City Attorney Frank Warnock has proposed adding an area around the Gateway Community and Technical College campus, which plans an $81.5 million expansion in downtown Covington over the next two years.
The Kentucky Enquirer reported (http://bit.ly/15EA6Wp ) that Gateway officials contacted the city about the issue. Warnock and Covington Police Chief Spike Jones met with Gateway leaders and arrived at adding the new zone.
"You can see how it would make going to school there less attractive, and make it harder to get students to come to the area. We think this is part of the solution. It's not the total solution by itself," Warnock said.

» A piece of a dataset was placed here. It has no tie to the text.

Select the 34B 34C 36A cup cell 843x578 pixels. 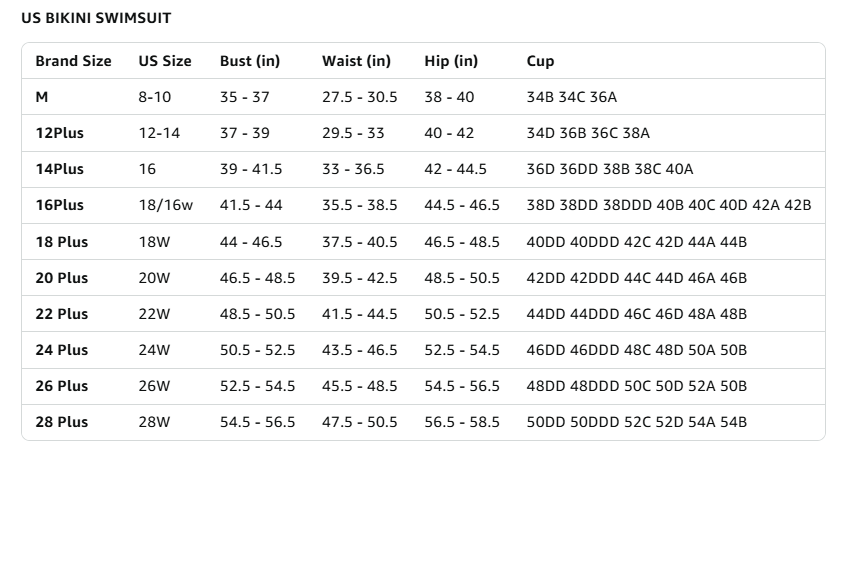point(571,97)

City ordinances already prohibit panhandling in tourist areas along the Ohio River, MainStrasse Village and Madison Avenue, while aggressive begging — pursuing a person after they've already refused, using obscene language or soliciting money near banks, ATMs and bus stops — is not allowed within city limits.
City commissioners will vote on the ordinance change at their next meeting on Oct. 22.

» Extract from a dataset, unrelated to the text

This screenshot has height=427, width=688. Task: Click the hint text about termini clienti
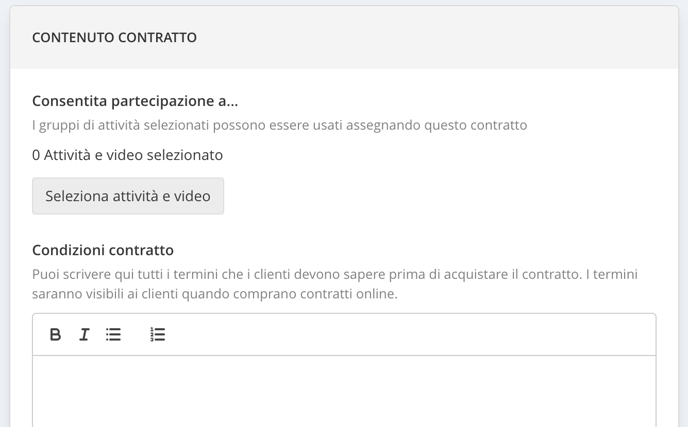click(335, 284)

The original ordinance was put into place in 2003, modeled after laws already in place throughout the country that withstood legal challenges. It provides for a $100 fine or 30 days in jail for a first offense, and fines up to $250 or 90 days in jail for each further violation within the following year.
Josh Spring, the executive director of the Greater Cincinnati Coalition for the Homeless, said such laws are "short-sighted and morally wrong." Cities should not get distracted by panhandling and instead look for ways to attack the causes of poverty and homelessness.
"In reality, we're talking about no more than a couple of handfuls of people — people who need help, and you're trying to legislate away their right to ask someone a question," Spring said.